Thank you for cleaning up after my stupidity.
Attachment #8964657 - Flags: review?(nfroyd) → review+
Comment on attachment 8964657 [details]
bug 1450690 - Ensure extra_keys applies to more than just the first dynamic Telemetry Event

https://reviewboard.mozilla.org/r/233356/#review238962

(With apologies for the driveby. I was a bit confused about comment 4 saying the test wasn't being run, so I looked at the patch...)

::: toolkit/components/telemetry/tests/unit/test_TelemetryEvents.js:300
(Diff revision 1)
>    Assert.equal(events.length, 2, "Should have recorded 2 events.");
>    Assert.equal(events[0][4], value, "Should have recorded the right value.");
>    Assert.equal(events[1][5].key1, value, "Should have recorded the right extra value.");
>  });
>  
> -add_task(function* test_dynamicEvents() {
> +add_task(async function test_dynamicEvents() {

Is this why the test "wasn't being run" (comment 4)? If so, should the patch make the same change to the other functions in this file?
Clearing ni for mythmon given the comments + patch.

IuliaC: in future, could you please include pushlog information when filing regressions?

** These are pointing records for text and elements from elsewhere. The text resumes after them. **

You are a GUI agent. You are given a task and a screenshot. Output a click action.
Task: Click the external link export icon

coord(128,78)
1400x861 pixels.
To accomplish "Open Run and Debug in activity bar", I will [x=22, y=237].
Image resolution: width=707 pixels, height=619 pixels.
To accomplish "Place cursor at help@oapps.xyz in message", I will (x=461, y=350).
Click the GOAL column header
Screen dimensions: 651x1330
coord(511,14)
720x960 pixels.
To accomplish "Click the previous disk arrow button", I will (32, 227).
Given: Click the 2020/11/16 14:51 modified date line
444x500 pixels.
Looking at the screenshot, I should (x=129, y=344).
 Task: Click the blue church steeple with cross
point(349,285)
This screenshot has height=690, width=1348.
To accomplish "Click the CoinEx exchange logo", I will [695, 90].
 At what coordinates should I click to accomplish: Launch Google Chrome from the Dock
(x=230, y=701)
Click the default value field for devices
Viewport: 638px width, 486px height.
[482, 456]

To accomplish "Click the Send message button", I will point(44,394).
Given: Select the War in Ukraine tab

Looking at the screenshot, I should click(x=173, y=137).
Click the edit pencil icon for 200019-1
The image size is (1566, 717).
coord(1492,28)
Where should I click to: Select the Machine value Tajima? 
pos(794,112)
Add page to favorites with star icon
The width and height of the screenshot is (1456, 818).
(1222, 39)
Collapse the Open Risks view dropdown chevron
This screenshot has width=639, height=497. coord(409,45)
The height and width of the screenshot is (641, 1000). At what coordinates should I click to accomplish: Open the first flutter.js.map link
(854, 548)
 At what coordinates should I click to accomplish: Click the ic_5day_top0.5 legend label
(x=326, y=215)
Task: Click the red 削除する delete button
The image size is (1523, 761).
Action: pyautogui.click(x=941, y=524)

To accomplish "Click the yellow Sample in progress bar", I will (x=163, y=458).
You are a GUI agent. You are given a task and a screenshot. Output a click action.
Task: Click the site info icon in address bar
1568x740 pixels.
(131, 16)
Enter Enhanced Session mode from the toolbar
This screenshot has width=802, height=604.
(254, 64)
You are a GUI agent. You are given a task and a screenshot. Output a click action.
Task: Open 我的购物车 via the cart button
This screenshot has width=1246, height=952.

I assumed that the pushlog for the regression positively identified a single bug, but it now sounds like that was not the case...
Flags: needinfo?(mcooper)
(In reply to :Gijs (he/him) from comment #8)
> Clearing ni for mythmon given the comments + patch.
> 
> IuliaC: in future, could you please include pushlog information when filing
> regressions? I assumed that the pushlog for the regression positively
> identified a single bug, but it now sounds like that was not the case...

The mozregression builds have the telemetry disabled, so the regression info was based on manually narrowing down possible candidates for this issue. As I mentioned in comment 0, bug 1439519 _seemed_ to be one of them.
Comment on attachment 8964657 [details]
bug 1450690 - Ensure extra_keys applies to more than just the first dynamic Telemetry Event

https://reviewboard.mozilla.org/r/233356/#review239206

::: toolkit/components/telemetry/tests/unit/test_TelemetryEvents.js:300
(Diff revision 1)
>    Assert.equal(events.length, 2, "Should have recorded 2 events.");
>    Assert.equal(events[0][4], value, "Should have recorded the right value.");
>    Assert.equal(events[1][5].key1, value, "Should have recorded the right extra value.");
>  });
>  
> -add_task(function* test_dynamicEvents() {
> +add_task(async function test_dynamicEvents() {

Wow, looks like that's the reason. But how is that even possible? We have many tests that are defined that way. [See here](https://searchfox.org/mozilla-central/search?q=add_task(function*&case=false&regexp=false&path=).
(In reply to Iulia Cristescu, QA [:JuliaC] from comment #9)
> (In reply to :Gijs (he/him) from comment #8)
> > Clearing ni for mythmon given the comments + patch.
> > 
> > IuliaC: in future, could you please include pushlog information when filing
> > regressions? I assumed that the pushlog for the regression positively
> > identified a single bug, but it now sounds like that was not the case...
> 
> The mozregression builds have the telemetry disabled, so the regression info
> was based on manually narrowing down possible candidates for this issue. As
> I mentioned in comment 0, bug 1439519 _seemed_ to be one of them.

OK, that makes sense, but in that case (in future) you can manually create a pushlog URL for the dates to which you narrowed down the issue. :-)
Comment on attachment 8964657 [details]
bug 1450690 - Ensure extra_keys applies to more than just the first dynamic Telemetry Event

https://reviewboard.mozilla.org/r/233356/#review238962

> Is this why the test "wasn't being run" (comment 4)? If so, should the patch make the same change to the other functions in this file?

I'd rather keep this small for ease of uplift. Filing a bug for figuring out why generator-function xpcshell tests aren't being run is on my list :S
Comment on attachment 8964657 [details]
bug 1450690 - Ensure extra_keys applies to more than just the first dynamic Telemetry Event

https://reviewboard.mozilla.org/r/233356/#review239206

> Wow, looks like that's the reason. But how is that even possible? We have many tests that are defined that way. [See here](https://searchfox.org/mozilla-central/search?q=add_task(function*&case=false&regexp=false&path=).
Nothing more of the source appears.